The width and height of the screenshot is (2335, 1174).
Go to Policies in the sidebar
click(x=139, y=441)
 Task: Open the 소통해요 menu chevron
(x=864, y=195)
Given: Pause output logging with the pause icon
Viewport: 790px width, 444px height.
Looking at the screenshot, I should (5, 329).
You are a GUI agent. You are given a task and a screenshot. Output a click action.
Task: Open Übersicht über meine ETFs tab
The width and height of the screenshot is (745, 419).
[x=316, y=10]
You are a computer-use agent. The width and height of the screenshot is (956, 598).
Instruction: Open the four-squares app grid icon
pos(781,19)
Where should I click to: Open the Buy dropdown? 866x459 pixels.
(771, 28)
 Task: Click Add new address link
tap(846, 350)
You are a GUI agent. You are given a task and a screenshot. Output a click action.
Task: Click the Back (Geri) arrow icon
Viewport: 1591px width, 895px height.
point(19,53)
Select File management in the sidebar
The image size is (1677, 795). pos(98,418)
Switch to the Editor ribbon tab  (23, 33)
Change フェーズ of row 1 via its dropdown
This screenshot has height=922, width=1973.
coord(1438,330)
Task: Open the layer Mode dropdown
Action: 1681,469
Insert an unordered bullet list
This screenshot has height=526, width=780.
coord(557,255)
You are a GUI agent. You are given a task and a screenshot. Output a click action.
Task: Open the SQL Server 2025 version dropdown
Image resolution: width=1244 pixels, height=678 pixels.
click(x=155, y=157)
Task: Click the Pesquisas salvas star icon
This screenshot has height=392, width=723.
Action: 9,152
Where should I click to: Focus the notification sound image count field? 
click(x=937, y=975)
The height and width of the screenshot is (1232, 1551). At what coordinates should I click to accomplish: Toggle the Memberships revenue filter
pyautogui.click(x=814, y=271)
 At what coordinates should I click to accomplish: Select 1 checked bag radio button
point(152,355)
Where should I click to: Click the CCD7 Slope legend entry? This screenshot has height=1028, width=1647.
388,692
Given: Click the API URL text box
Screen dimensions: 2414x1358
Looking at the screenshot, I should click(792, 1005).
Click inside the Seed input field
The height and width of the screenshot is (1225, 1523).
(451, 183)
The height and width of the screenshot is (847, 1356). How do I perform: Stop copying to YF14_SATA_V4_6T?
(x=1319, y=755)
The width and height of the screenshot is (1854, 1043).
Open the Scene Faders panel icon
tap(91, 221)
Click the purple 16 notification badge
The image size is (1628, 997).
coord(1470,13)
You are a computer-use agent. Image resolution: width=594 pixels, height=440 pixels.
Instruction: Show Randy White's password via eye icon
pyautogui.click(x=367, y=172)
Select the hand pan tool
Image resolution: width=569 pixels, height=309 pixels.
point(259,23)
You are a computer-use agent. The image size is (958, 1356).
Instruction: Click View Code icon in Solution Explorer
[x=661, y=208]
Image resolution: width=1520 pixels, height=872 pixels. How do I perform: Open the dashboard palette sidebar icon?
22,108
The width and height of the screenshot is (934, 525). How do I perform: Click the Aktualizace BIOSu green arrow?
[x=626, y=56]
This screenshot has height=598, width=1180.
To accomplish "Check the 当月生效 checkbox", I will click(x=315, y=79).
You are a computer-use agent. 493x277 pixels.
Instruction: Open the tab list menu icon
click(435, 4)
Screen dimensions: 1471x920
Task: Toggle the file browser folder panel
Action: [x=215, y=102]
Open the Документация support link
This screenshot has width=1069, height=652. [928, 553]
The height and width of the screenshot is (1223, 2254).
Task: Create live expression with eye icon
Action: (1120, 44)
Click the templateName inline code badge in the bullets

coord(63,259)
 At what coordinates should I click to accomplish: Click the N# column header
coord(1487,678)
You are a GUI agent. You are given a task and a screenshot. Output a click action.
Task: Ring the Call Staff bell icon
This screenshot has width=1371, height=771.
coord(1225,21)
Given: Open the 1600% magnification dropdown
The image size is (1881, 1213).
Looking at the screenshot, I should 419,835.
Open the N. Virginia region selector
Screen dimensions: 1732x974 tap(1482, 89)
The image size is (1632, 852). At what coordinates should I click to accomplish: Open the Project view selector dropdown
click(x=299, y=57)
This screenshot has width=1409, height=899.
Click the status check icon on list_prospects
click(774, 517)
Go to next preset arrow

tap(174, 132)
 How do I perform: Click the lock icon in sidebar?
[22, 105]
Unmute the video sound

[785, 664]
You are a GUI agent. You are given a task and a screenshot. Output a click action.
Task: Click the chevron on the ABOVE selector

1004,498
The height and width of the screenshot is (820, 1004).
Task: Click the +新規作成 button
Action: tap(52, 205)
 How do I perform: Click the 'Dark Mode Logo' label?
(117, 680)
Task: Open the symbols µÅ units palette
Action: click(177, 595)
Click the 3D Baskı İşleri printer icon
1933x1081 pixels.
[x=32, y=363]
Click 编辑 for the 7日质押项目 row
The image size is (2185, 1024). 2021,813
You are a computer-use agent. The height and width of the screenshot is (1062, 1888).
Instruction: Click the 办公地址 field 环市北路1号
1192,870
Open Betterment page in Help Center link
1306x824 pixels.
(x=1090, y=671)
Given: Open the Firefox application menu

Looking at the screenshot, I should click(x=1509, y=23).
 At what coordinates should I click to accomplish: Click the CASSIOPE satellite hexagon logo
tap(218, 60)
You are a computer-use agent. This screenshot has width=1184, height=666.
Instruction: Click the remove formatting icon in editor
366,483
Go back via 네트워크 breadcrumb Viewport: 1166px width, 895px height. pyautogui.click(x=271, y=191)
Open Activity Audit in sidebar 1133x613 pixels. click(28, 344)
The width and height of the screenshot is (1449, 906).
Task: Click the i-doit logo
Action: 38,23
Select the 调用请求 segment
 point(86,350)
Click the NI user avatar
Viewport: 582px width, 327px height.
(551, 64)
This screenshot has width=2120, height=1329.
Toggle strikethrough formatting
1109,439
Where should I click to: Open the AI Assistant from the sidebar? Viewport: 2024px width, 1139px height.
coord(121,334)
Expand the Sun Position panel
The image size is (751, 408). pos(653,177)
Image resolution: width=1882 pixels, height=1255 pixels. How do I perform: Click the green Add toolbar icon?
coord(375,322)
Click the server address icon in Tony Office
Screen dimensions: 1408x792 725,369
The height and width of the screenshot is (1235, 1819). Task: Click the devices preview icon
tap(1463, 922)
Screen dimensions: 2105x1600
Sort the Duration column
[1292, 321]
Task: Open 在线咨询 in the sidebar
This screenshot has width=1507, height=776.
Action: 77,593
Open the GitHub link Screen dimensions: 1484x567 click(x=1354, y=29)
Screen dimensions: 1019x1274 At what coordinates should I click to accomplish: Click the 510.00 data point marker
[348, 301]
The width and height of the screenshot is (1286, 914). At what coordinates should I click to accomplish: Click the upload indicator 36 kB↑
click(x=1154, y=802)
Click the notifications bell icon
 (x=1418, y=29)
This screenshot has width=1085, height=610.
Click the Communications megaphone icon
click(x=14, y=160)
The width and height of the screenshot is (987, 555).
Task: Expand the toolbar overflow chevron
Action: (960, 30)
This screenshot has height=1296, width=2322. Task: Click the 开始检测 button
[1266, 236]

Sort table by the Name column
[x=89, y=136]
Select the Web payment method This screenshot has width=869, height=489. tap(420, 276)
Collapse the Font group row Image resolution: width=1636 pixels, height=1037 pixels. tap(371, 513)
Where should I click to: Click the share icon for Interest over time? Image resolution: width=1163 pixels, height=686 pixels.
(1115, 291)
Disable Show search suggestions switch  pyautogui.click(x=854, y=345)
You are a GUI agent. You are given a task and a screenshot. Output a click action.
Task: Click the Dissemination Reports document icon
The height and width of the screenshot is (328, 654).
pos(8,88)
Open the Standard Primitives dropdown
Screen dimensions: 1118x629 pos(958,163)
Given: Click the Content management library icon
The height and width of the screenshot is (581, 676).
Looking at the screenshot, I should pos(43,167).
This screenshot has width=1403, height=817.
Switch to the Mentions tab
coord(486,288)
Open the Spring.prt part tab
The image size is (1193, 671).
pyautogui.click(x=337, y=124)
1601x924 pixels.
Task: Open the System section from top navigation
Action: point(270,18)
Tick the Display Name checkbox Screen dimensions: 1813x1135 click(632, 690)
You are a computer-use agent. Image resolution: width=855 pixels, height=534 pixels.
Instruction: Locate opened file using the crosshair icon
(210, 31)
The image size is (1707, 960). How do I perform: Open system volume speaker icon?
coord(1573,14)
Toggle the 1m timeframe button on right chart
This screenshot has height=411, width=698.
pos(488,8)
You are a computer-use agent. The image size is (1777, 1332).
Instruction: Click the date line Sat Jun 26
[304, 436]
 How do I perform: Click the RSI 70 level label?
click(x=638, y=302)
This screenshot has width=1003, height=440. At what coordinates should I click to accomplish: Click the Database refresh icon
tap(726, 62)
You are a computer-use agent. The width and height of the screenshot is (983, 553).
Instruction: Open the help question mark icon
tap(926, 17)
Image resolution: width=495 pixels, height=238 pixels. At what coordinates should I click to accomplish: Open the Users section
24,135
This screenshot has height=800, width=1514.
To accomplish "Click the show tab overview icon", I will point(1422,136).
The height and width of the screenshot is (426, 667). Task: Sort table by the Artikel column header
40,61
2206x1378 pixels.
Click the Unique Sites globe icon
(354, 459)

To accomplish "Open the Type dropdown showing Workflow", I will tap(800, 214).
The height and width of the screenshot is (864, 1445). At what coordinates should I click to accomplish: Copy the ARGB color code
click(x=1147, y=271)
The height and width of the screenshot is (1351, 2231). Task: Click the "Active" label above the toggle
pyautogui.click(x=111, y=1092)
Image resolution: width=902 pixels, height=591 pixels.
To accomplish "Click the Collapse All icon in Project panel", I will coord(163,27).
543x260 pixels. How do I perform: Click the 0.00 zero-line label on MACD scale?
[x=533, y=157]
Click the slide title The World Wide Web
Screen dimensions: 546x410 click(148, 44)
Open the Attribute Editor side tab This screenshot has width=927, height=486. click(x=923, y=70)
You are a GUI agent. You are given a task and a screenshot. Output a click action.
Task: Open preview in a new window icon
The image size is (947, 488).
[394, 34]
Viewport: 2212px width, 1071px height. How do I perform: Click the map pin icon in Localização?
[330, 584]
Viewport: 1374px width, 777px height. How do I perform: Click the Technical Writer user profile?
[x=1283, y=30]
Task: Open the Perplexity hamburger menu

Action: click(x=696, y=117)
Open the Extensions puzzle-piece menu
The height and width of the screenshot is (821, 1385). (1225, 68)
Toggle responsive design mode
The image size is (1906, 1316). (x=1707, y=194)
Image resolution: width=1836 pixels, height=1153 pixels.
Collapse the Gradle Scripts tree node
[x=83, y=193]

════════════════════

Using the data above, copy each line that contains "checkbox".

To accomplish "Check the 当月生效 checkbox", I will click(x=315, y=79).
Tick the Display Name checkbox Screen dimensions: 1813x1135 click(632, 690)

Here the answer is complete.